Justice Thomas, the first to ask questions of both sides, appeared focused on whether the violations Mexico alleges have been specifically identified and charged by the ATF. However, Mexico pointed out that if Congress wanted the ATF to be the sole arbiter of these issues, it could have barred all cases, but it did not. Mexico also recognized that “because of its resources, [the ATF] is only able to look… at about… 3-10% of licensed dealers, manufacturers and distributors,” rendering Thomas’ ATF stop-gate theory a tenuous one.
Chief Justice Roberts and Justices Sotomayor and Gorsuch focused on the foreseeability of Mexico’s alleged harms. For example, Justice Sotomayor emphasized S&W’s alleged knowledge of the straw transactions, recognizing that it is foreseeable that a “straw purchaser is giving or selling the gun to someone who can’t possess it” and is likely to “use that gun illegally”. Justice Gorsuch asked whether S&W would deny that the complaint alleged proximate cause even if S&W knew or even intended every independent crime in the chain. Chief Justice Roberts explored if and how the percentage of guns manufactured in the U.S. that end up in Mexico affects this analysis. In contrast, Justices Kagan, Barrett and Alito appeared more focused on the factual sufficiency of Mexico’s allegations within the Twitter, Inc. v. Taamneh (2023) and Direct Sales Co. v. United States (1943) frameworks and expressed concern over the lack of specificity as to the identities of “specific red flag dealers” in Mexico’s complaint.

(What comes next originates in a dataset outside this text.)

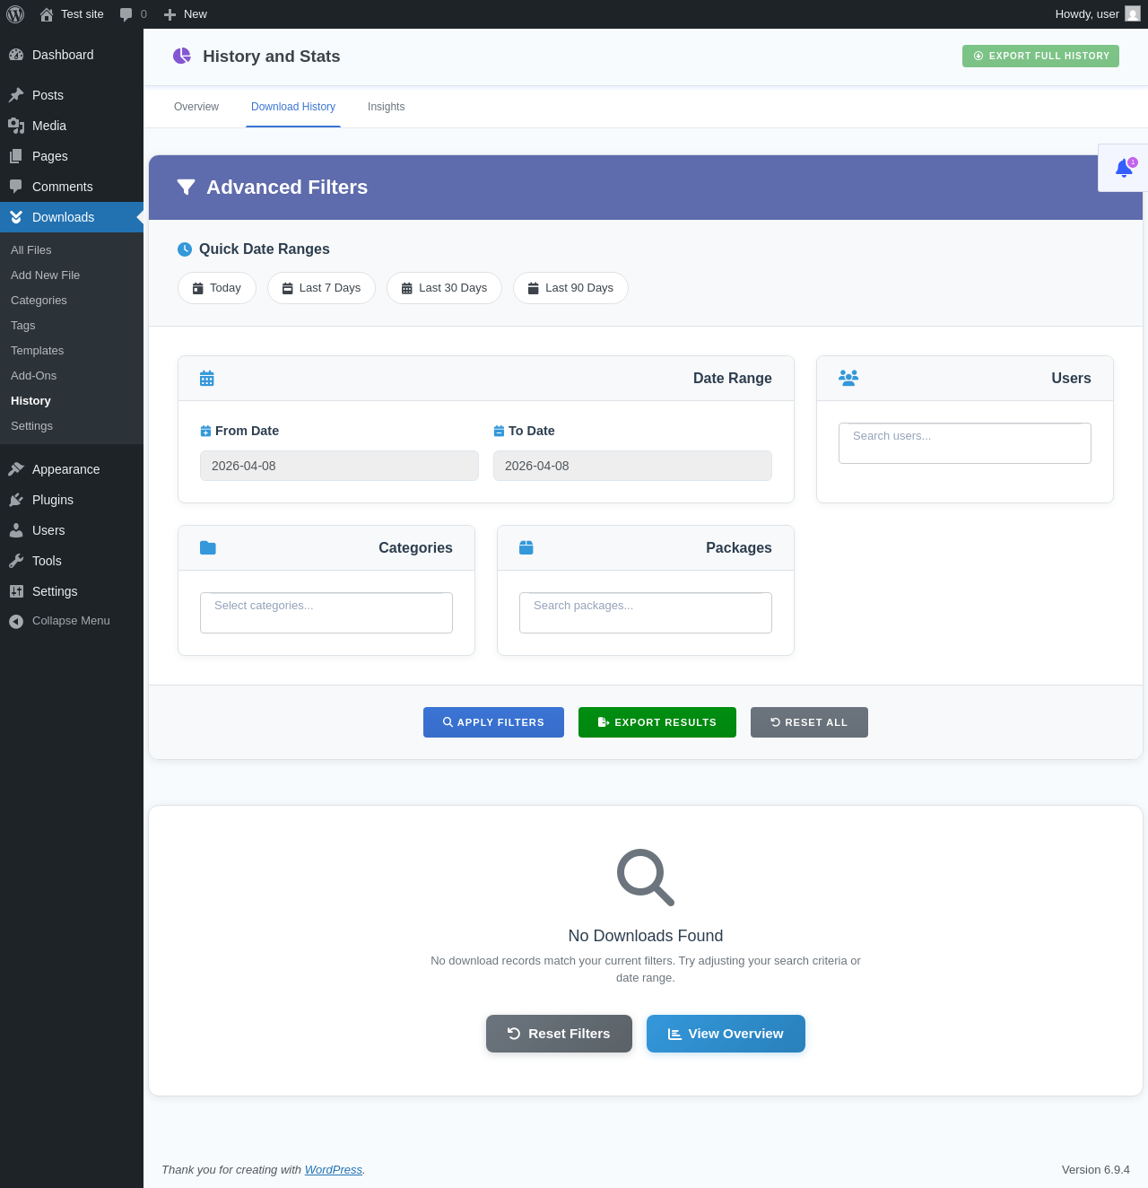Image resolution: width=1148 pixels, height=1188 pixels.
Task: Click the Categories folder icon
Action: (208, 547)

Overall, the Court clearly appreciated the many dimensions and potential impacts of this case, but it remains unclear whether the Supreme Court will truly seize this opportunity to provide lower courts with substantive guidance on the PLCAA exceptions. The Justices seemed cautious to ensure that the survival of Mexico’s claims under the predicate exception would not expand liability for gun manufacturers, circumvent legislative prerogative in this area, or alter any substantive law relating to proximate cause for tort liability in other industries. But the Court did not seem settled on any clear path to achieve this, and appeared more inclined to rule in favor of S&W. Regardless of the outcome, the Court’s decision is sure to impact the many ongoing efforts to hold actors within the gun industry liable for their unlawful conduct. The Supreme Court’s decision in Smith & Wesson Brands v. Estados Unidos Mexicanos is expected to come by June 2025.